Mit seiner Klage hat der Kläger die Aufhebung der Disziplinarverfügung begehrt. Das Oberlandesgericht hat die Disziplinarverfügung unter Abweisung der weitergehenden Klage dahingehend abgeändert, dass gegen den Kläger nurmehr eine Geldbuße von 4.500 € verhängt und seine Pflicht zur Kostenerstattung auf die Hälfte der Kosten des Disziplinarverfahrens reduziert wird. Es hat die Berufung nicht zugelassen.

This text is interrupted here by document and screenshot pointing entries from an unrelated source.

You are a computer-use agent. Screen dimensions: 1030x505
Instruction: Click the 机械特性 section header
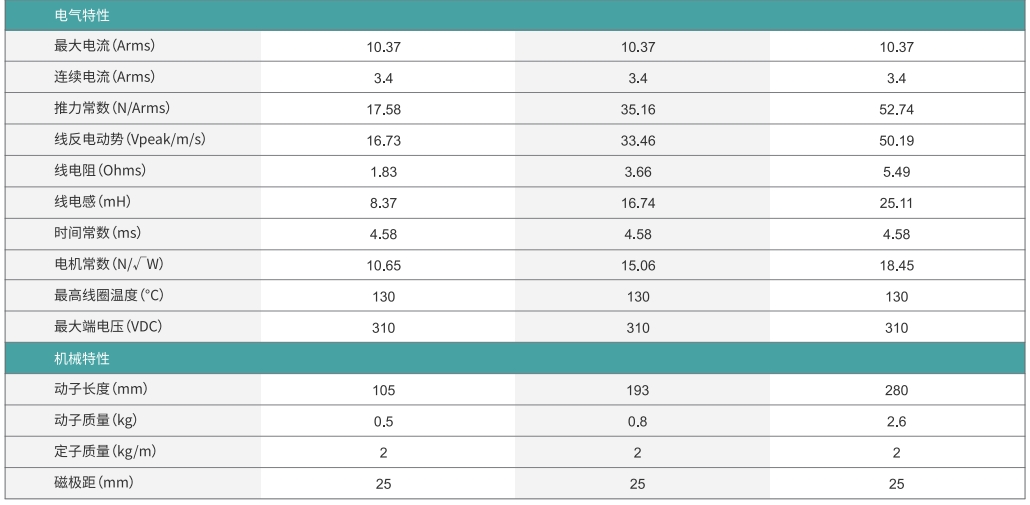[x=82, y=359]
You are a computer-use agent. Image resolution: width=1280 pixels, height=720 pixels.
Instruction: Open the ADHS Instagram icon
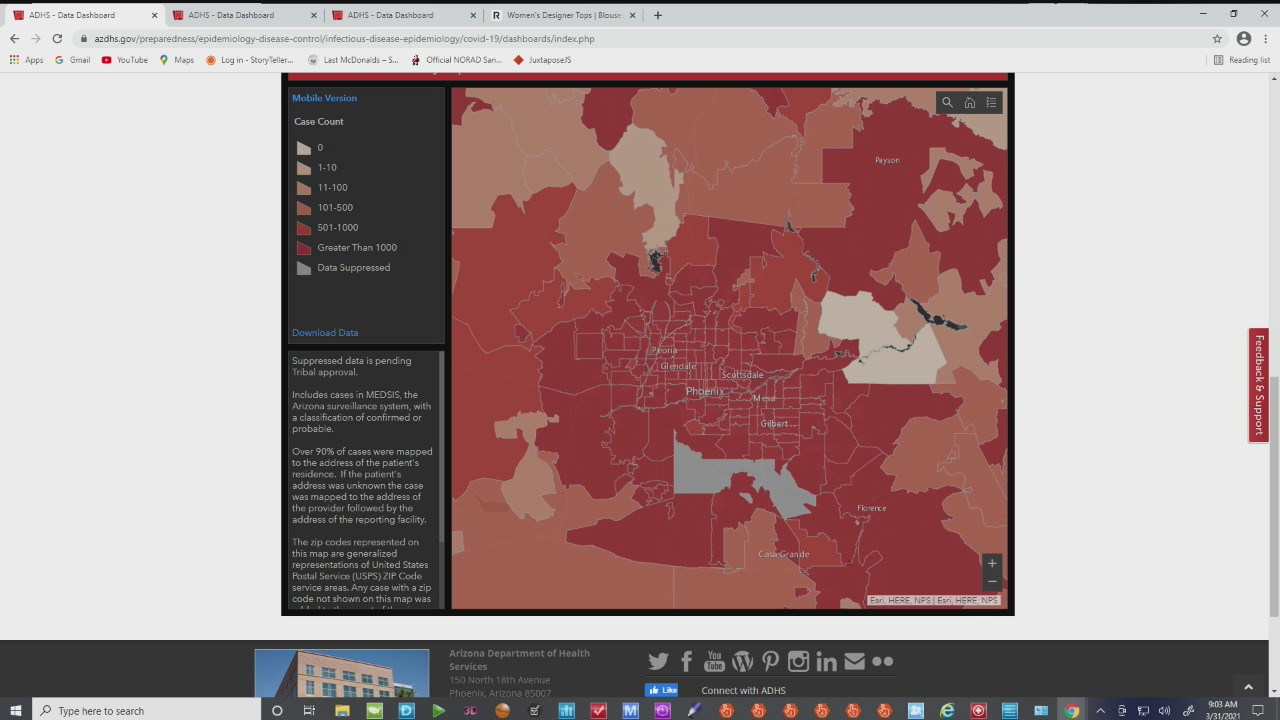pyautogui.click(x=798, y=661)
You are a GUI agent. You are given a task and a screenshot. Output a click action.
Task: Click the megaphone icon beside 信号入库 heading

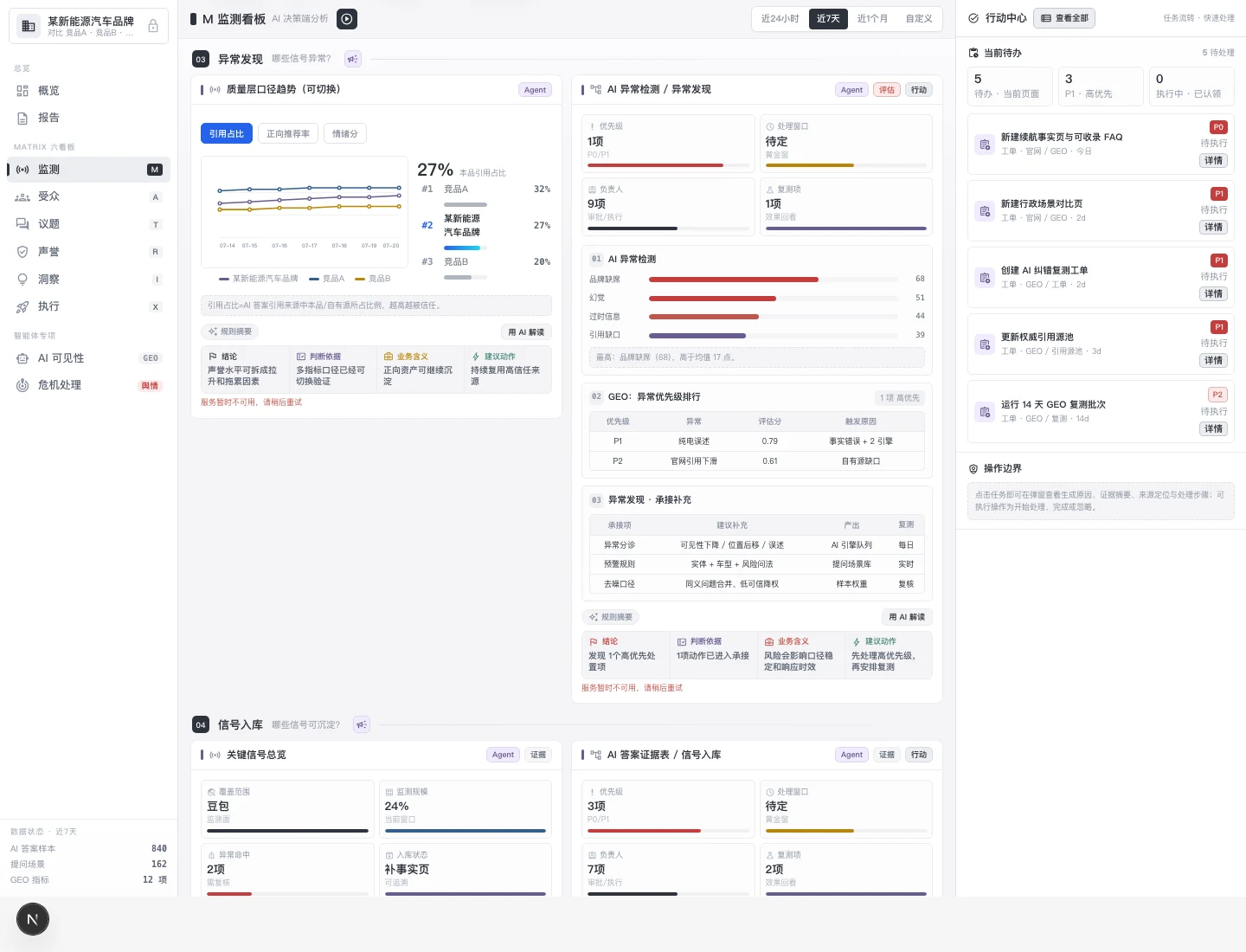tap(362, 724)
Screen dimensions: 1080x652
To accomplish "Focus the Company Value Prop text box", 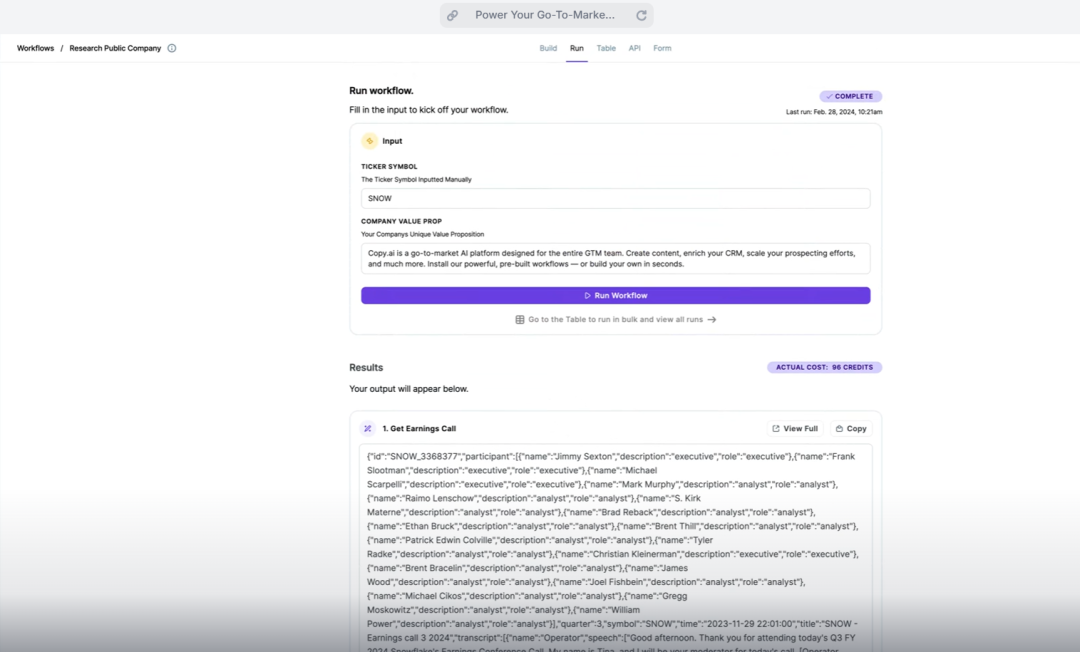I will coord(615,258).
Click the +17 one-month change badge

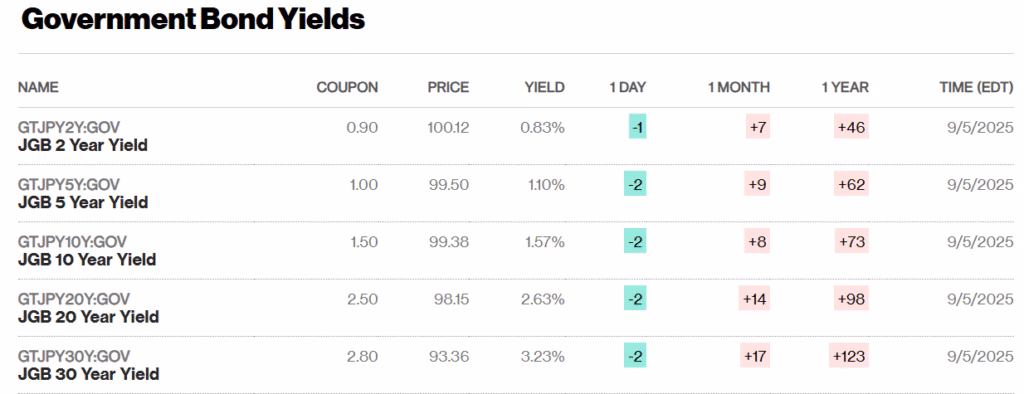[755, 356]
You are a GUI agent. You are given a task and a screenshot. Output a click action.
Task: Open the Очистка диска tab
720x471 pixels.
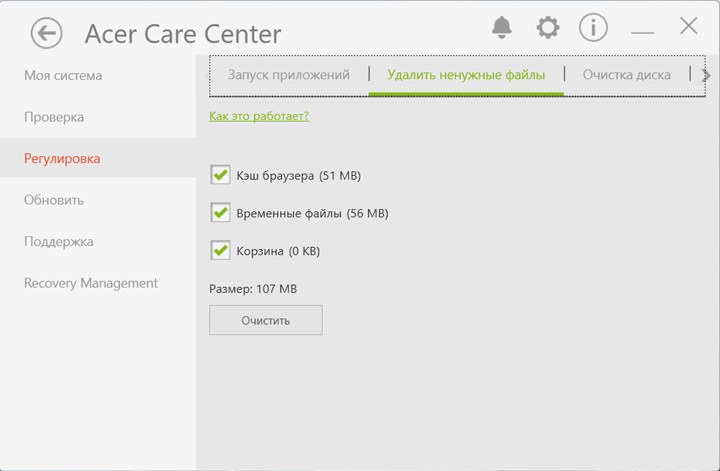627,75
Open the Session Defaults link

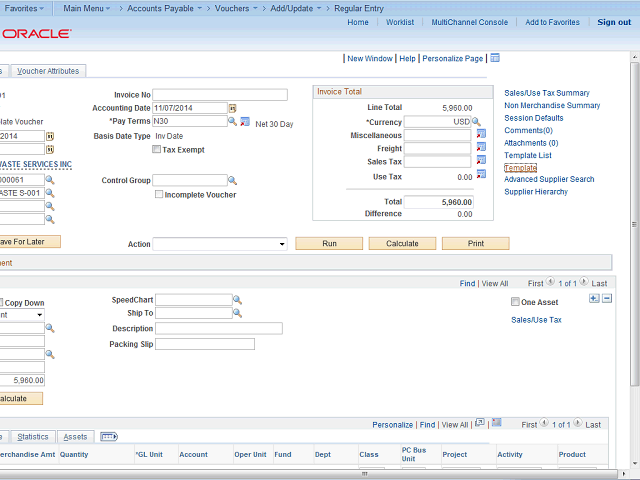click(533, 118)
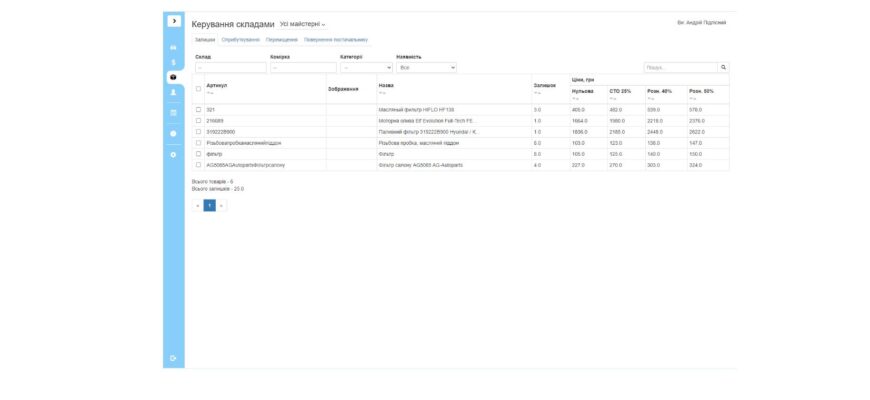Expand the sidebar with the arrow button
This screenshot has height=400, width=870.
coord(174,20)
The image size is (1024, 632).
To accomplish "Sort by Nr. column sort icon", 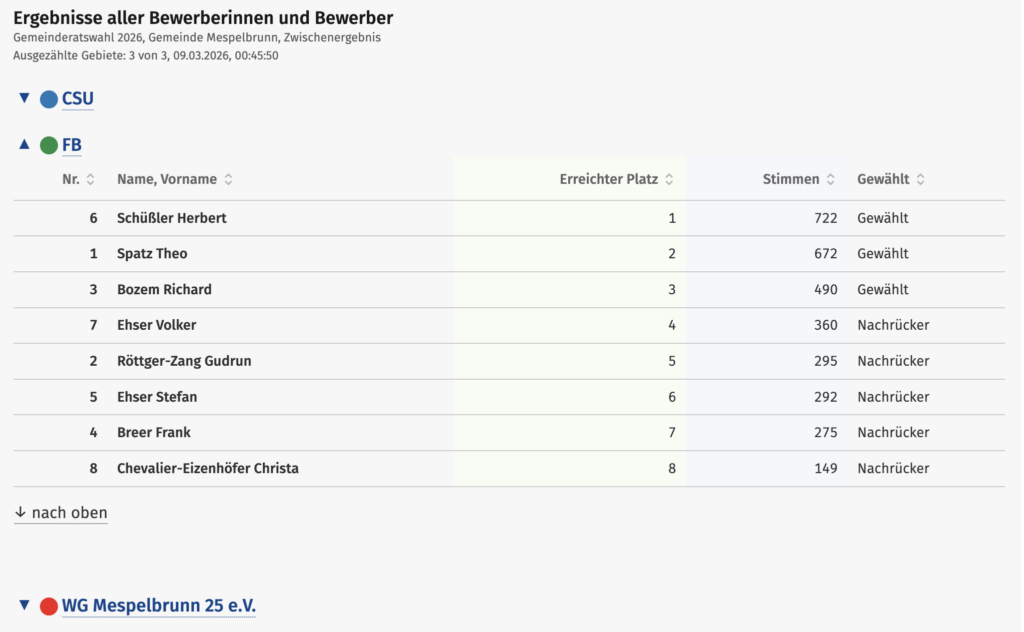I will coord(91,180).
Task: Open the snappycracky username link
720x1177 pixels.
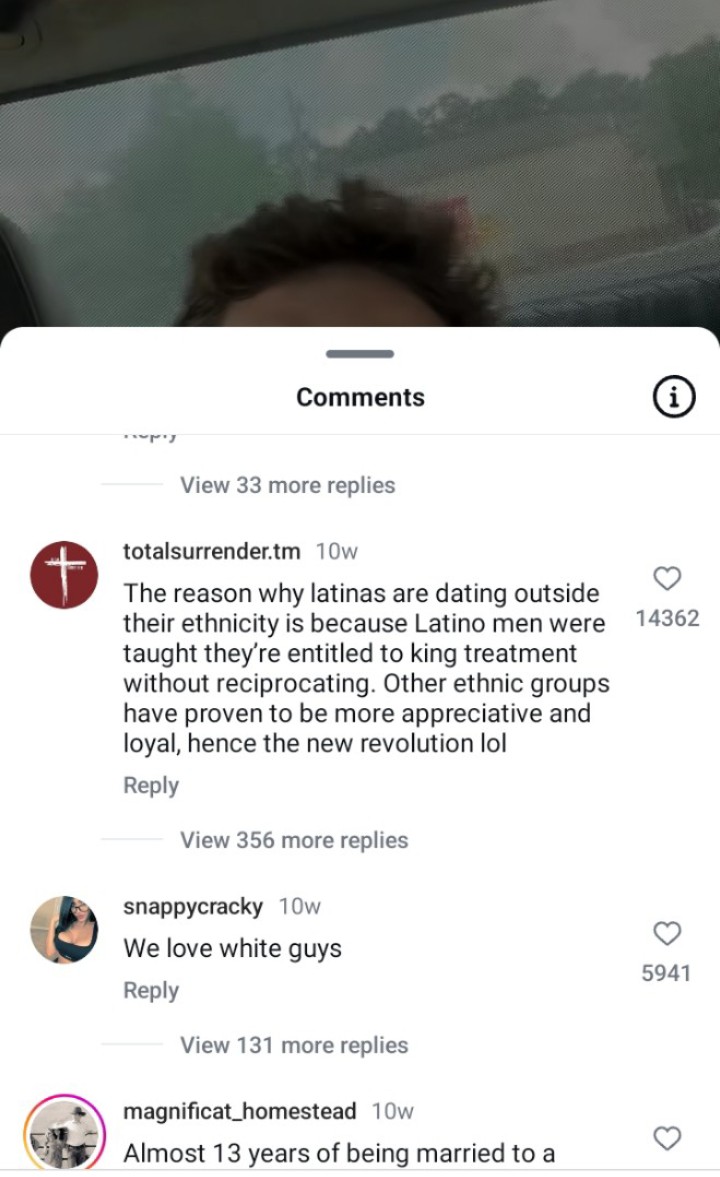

Hiergegen hat sich der Kläger mit seinem Antrag auf Zulassung der Berufung gewandt, mit der er die vollständige Aufhebung der Disziplinarverfügung hat erreichen wollen.

Nach Ablauf der Frist zur Begründung des Zulassungsantrags ist der Kläger mit Ende des 31. Januar 2020 wegen Erreichung der Altersgrenze aus dem Amt des Notars ausgeschieden. Aus diesem Grund hat der Beklagte durch Bescheid vom 25. August 2020 die angefochtene Disziplinarverfügung aufgehoben und das Disziplinarverfahren eingestellt. Hierauf haben die Beteiligten das Verfahren übereinstimmend in der Hauptsache für erledigt erklärt.

II.

1. Aufgrund der übereinstimmenden Erledigungserklärung der Beteiligten ist das Verfahren einzustellen und die Unwirksamkeit des in erster Instanz ergangenen Urteils des Oberlandesgerichts auszusprechen (§ 92 Abs. 3 Satz 1 VwGO [analog] beziehungsweise § 173 Satz 1 VwGO, § 269 Abs. 3 Satz 1 ZPO [analog], jeweils in Verbindung mit §§ 3, 65 Abs. 1 Satz 1 BDG in Verbindung mit § 109 BNotO; vgl. W.-R. Schenke in Kopp/Schenke, VwGO, 26. Aufl., vor § 124 Rn. 43 und R.P. Schenke aaO § 161 Rn. 15 mwN).

2. Gemäß § 161 Abs. 2 Satz 1 VwGO in Verbindung mit §§ 3, 77 Abs. 1 BDG, § 109 BNotO ist zudem nach billigem Ermessen unter Berücksichtigung des bisherigen Sach- und Streitstands über die Kosten des Verfahrens zu entscheiden. Nach diesen Maßstäben sind die Kosten des zweiten Rechtszuges dem Kläger aufzuerlegen und die Kosten der ersten Instanz - entsprechend dem Urteilsausspruch des Oberlandesgerichts - gegeneinander aufzuheben.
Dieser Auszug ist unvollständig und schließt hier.